A pause. "You talk to Glitsky?"
"This morning, a little after you left." "So he knows about this?"
Becker didn't even look up. Obviously-and why would he not?-he assumed the two cops were working together, and Cuneo saw no reason to raise a flag. The arson inspector continued sorting methodically. "I figured you'd be around sooner than he was and you could tell him. These people aren't going anywhere. They live right there on Steiner." Finally, he sat back. "I'd like to know who it was, though. In the house."
"If it wasn't Missy," Cuneo said, "then whoever she was looks pretty good for the murders."
He nodded. "If it was her that people saw leaving."
Maxine Willis lived in one of the surviving Painted Ladies, three houses down from Paul Hanover's. In her early fifties, she was a very large, handsome, well-dressed black woman with a deep and booming voice. Her living room walls were stylishly adorned with tribal African art-dark-wood masks, spears, several framed works depicting working people or animals completely rendered in butterfly wings. The sofa was zebra skin, the chairs brown leather. Out the jutting front window, enough natural light remained that they could still see the park, but it was fading fast.
"No. See? I knew it was her. And it was a little earlier than this," she said. She turned and they both glanced at the clock on the mantel-8:15. "I saw her clearly."
"Missy D'Amiens?"
She nodded. "Although I hadn't ever met her to talk to. I didn't know her name until I read it in the paper this morning. But it was Mr. Hanover's girlfriend all right.

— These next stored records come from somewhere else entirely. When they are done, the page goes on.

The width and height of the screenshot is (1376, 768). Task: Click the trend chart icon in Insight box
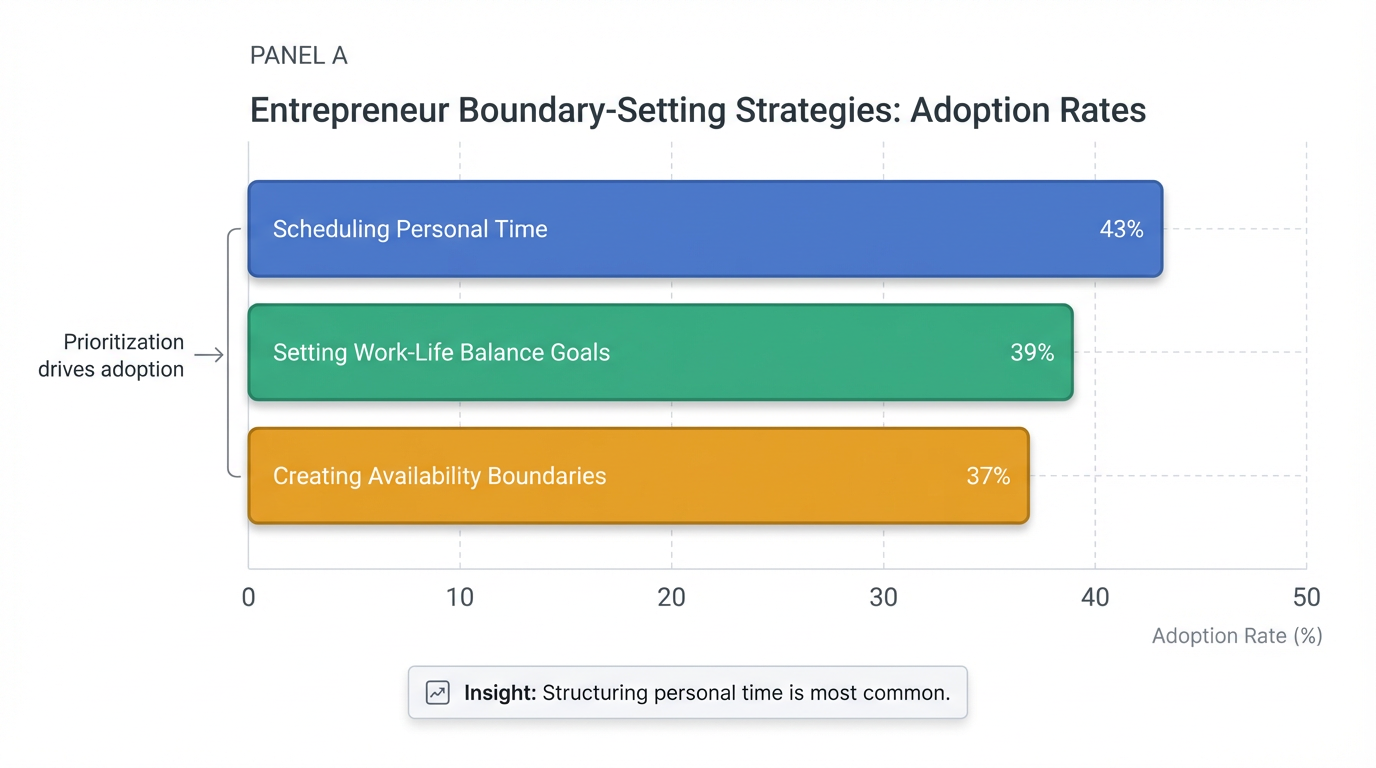(437, 693)
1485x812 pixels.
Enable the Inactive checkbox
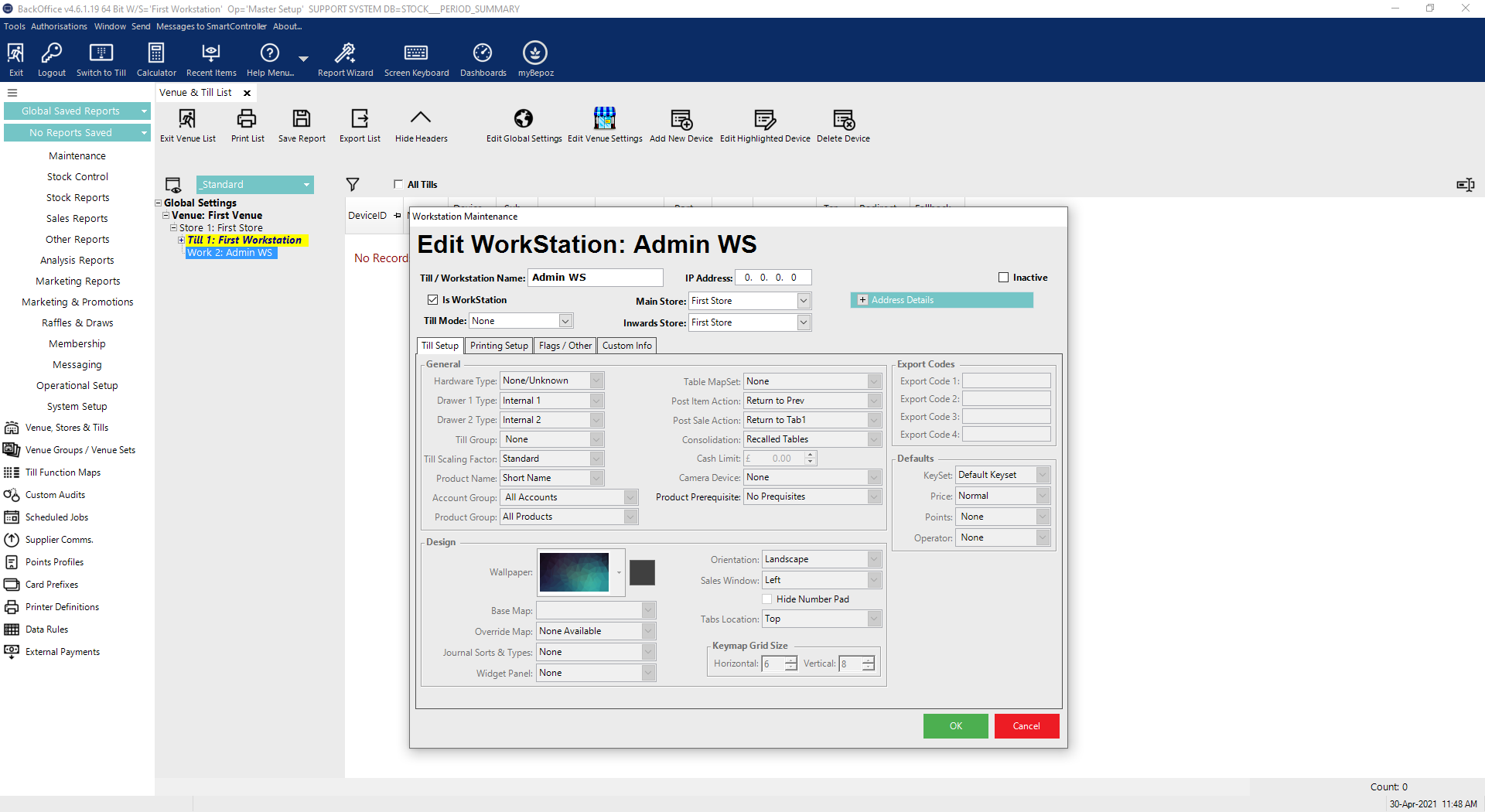coord(1004,277)
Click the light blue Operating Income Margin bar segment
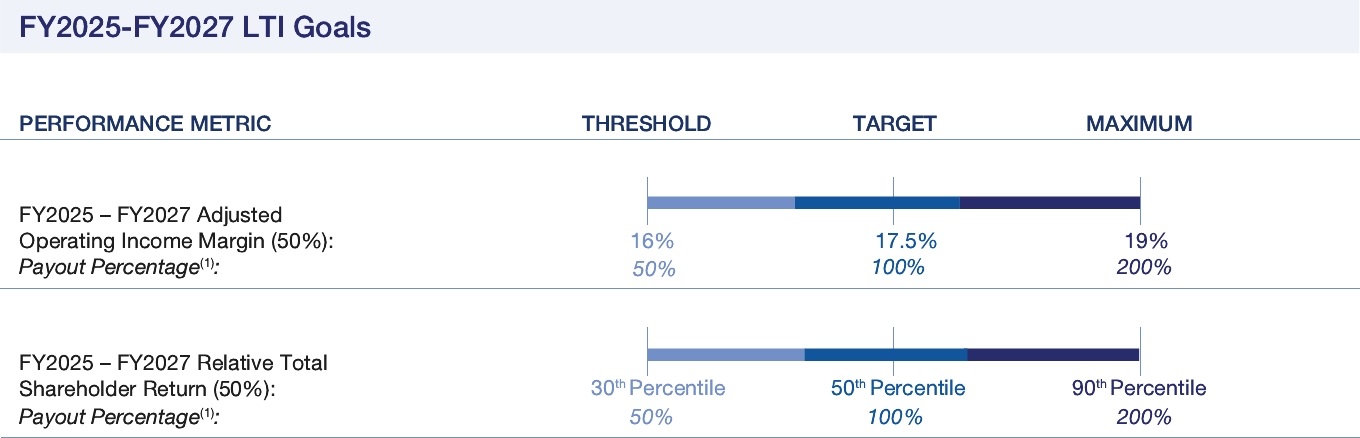Screen dimensions: 1360x438 (721, 203)
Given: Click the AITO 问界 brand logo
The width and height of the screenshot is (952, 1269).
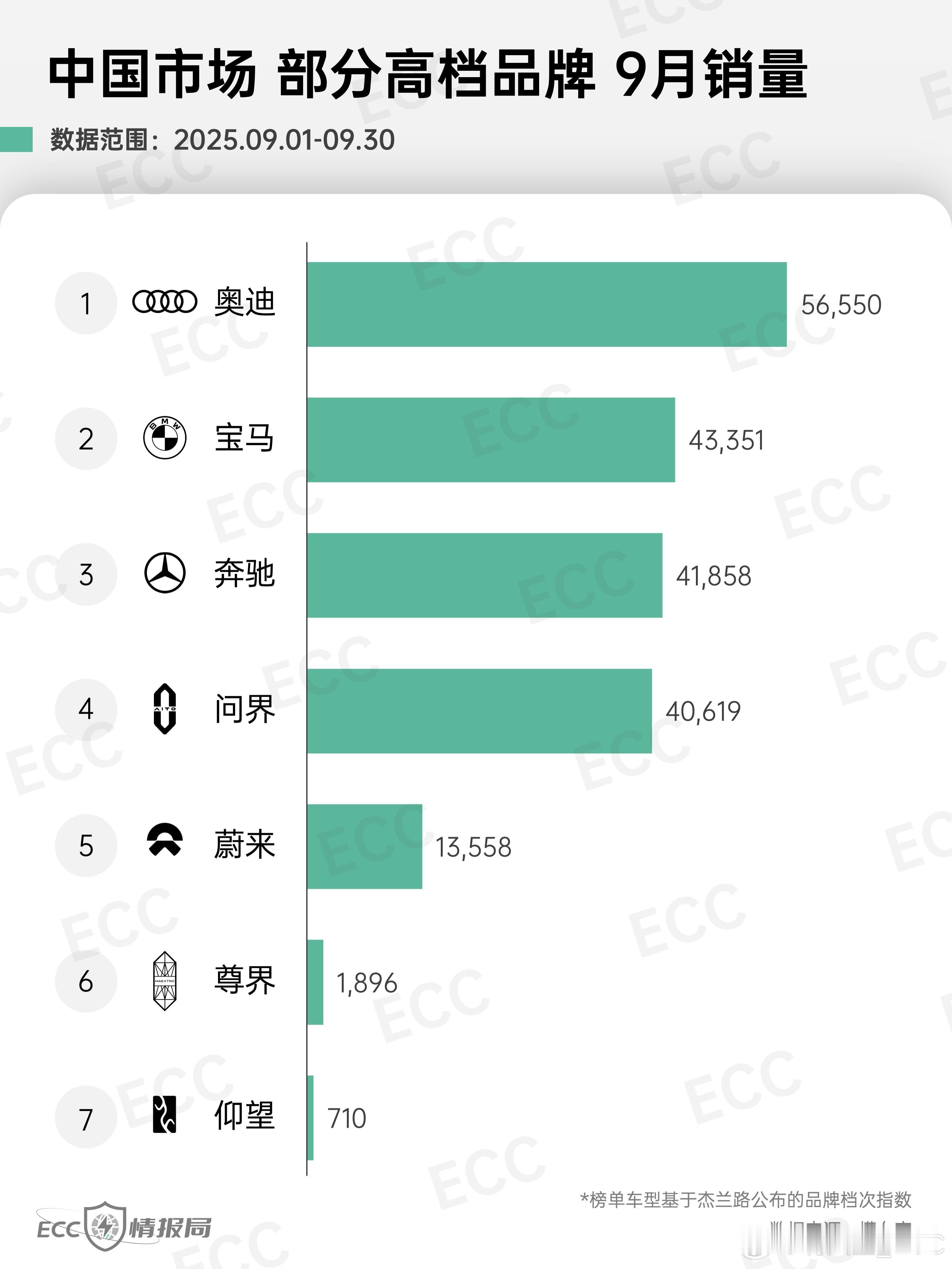Looking at the screenshot, I should tap(165, 709).
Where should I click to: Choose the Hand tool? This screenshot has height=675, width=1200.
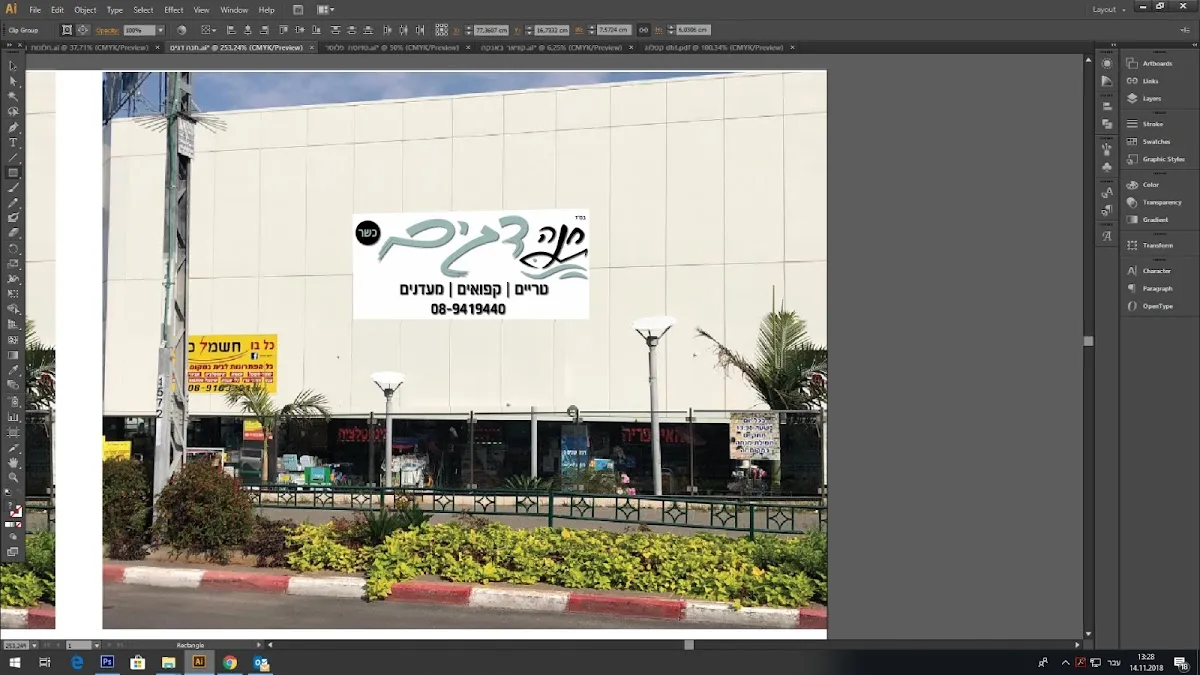pyautogui.click(x=13, y=462)
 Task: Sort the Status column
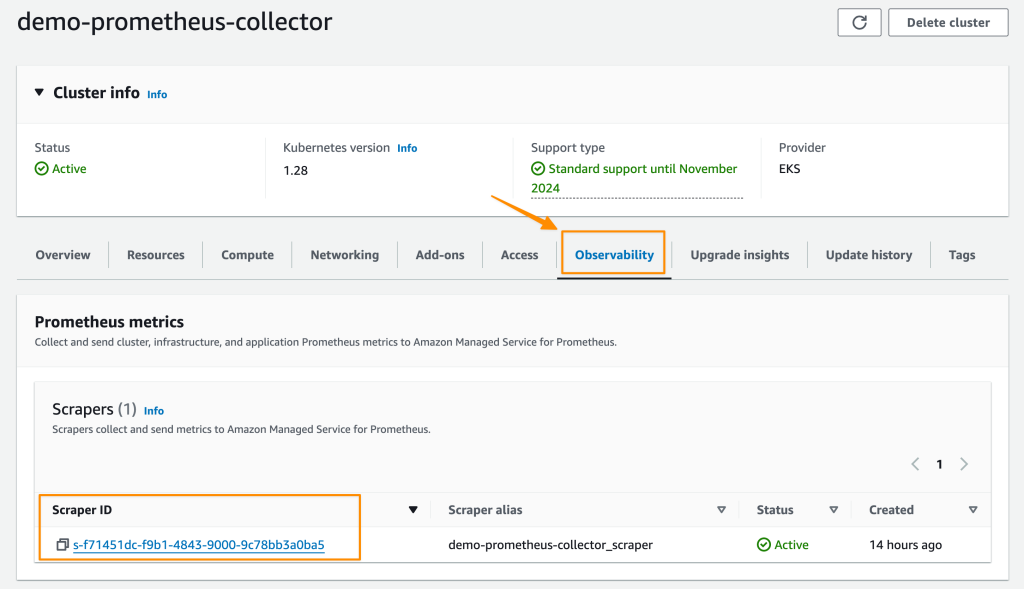[x=833, y=510]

I'd seen her here on the block a hundred times."
"Would you mind telling me exactly where you were and what you saw?" Cuneo's foot tapped a time or two, but he caught it and willed it to stop, though immediately he began to tap his notebook.
"Well, Joseph and I were having a party with some friends, Cyril and Jennifer. Just some supper and then we were going to go up to Slim's, where a friend of ours was playing, but then of course the fire put an end to all that."
"And Joseph is…?"
"My husband. I expect him now any minute. He saw her, too."
"From where?" "Right here." "In this room?"
"Uh huh. The light is so good come evening. We like to have our cocktails out here, with the park out there across the way." She closed her eyes for a minute, then moved to the windows that looked out over the street. "I was about right here."
Cuneo came over and stood next to her. The park was deserted except for a man walking a dog on the crest of the hill. Nearer, the street in front of them yawned empty, although cars lined both sides of it. No pedestrians on the sidewalks, either. The area was still a mess due to the fire.
"Okay, and where did Ms. D'Amiens pass?"
Maxine Willis lifted the lace curtain to one side and pointed. "Just out there. She was parked by that near light post just up the street."
"So she was going to her car?"
She nodded.
"And do you know what kind of car it was? Could you tell from here?"
"I didn't have to see it from last night. I knew it from other times, too. She drove a black Mercedes. One of the smaller ones, I think, the C-types."